The $9 billion plant is designed to help Vietnam cope with a shortage of refined oil products
Vietnam's Nghi Son oil refinery ready for start-up from Feb. 28
The $9 billion plant is designed to help Vietnam cope with a shortage of refined oil products
Vietnam’s second oil refinery, Nghi Son Refinery and Petrochemical, will be ready for start-up from Feb. 28, its parent firm Vietnam Oil and Gas Group, or PetroVietnam, said on Monday.
The $9 billion plant, co-owned by Kuwait Petroleum Europe BV and Japanese firms Idemitsu Kosan and Mitsui Chemicals, is designed to help Vietnam cope with a shortage of refined oil products.

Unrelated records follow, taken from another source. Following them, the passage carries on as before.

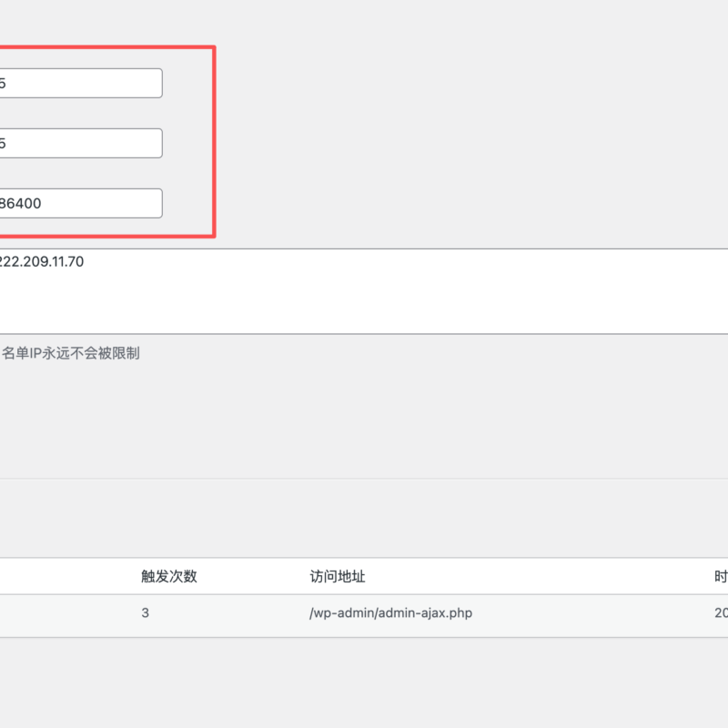
Task: Select the 访问地址 column header
Action: (338, 576)
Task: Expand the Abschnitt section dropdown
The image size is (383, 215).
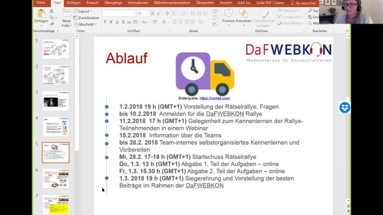Action: 85,25
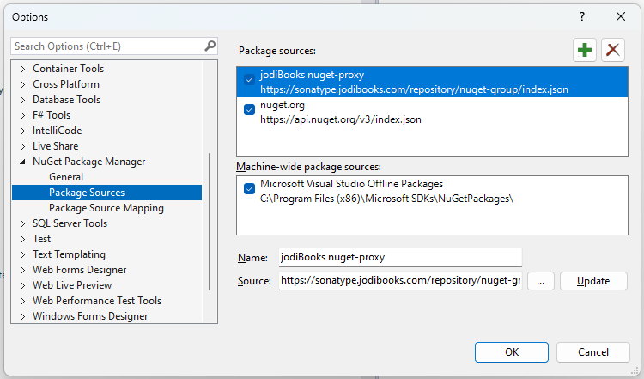Image resolution: width=644 pixels, height=379 pixels.
Task: Toggle the nuget.org package source checkbox
Action: (x=249, y=109)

Vietnam’s first refinery Dung Quat currently supplies 30 percent of the country’s total domestic fuel demand. The 200,000 barrel-per-day (bpd) Nghi Son plant along with Dung Quat will help Vietnam meet 80 percent of its fuel demand.

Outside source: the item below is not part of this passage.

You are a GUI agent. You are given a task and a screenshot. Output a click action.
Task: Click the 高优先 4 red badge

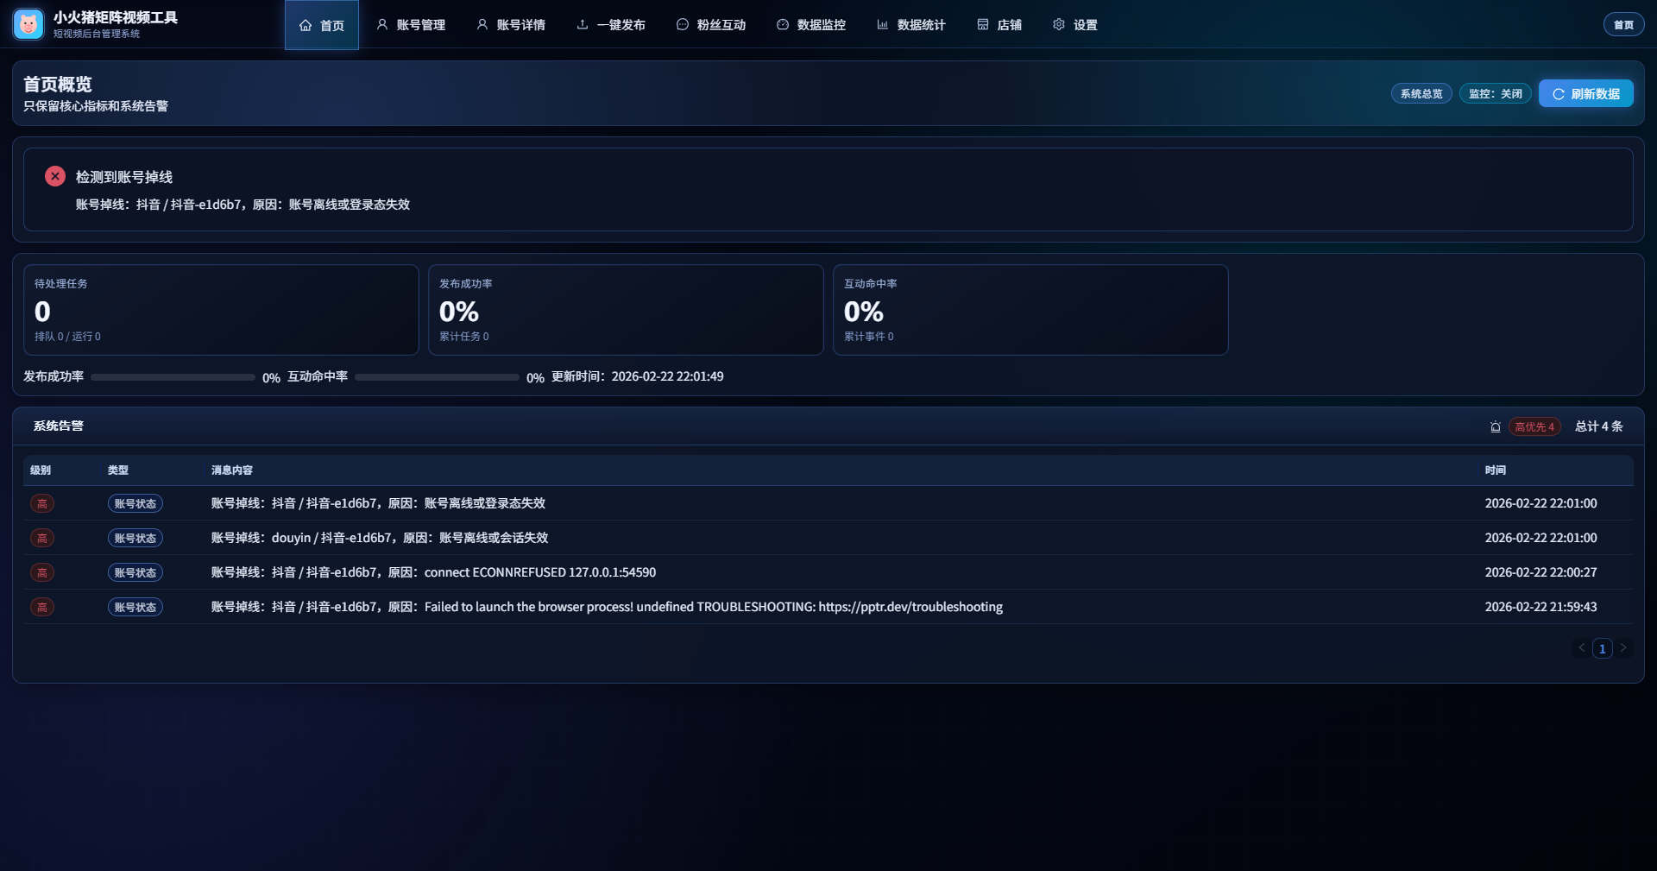1534,426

Operations at Nghi Son, in Thanh Hoa province south of the capital of Hanoi, were previously delay but are now expected to begin producing commercial products such as paraxylene starting in April and, starting in May, A95 gasoline and diesel fuel, PetroVietnam said.

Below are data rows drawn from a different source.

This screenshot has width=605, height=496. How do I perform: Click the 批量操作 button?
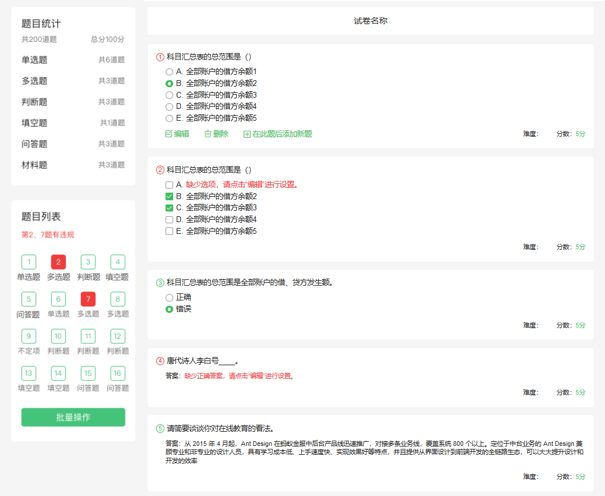point(73,417)
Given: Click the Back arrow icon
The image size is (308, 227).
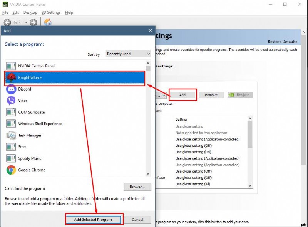Looking at the screenshot, I should point(7,22).
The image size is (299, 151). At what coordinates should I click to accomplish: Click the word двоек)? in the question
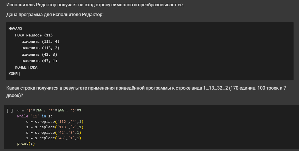[15, 95]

Nghi Son will process Kuwaiti crude oil to produce liquefied petroleum gas, gasoline, diesel, kerosene and jet fuel, mainly for the domestic market.
Kuwait Petroleum International and Idemitsu Kosan each own 35.1 percent, while PetroVietnam holds a 25.1 percent stake and Mitsui Chemicals has 4.7 percent.
Vietnam exports some crude oil but its shipments have been decreasing as production declines from older fields and as some production has become uneconomic amid lower oil prices.
Late last week, Thailand’s Siam Cement and PetroVietnam started construction of a $5.4 billion petrochemical site at Long Son, near the city of Vung Tau, east of Ho Chi Minh City.
The site is scheduled to start operations in 2022.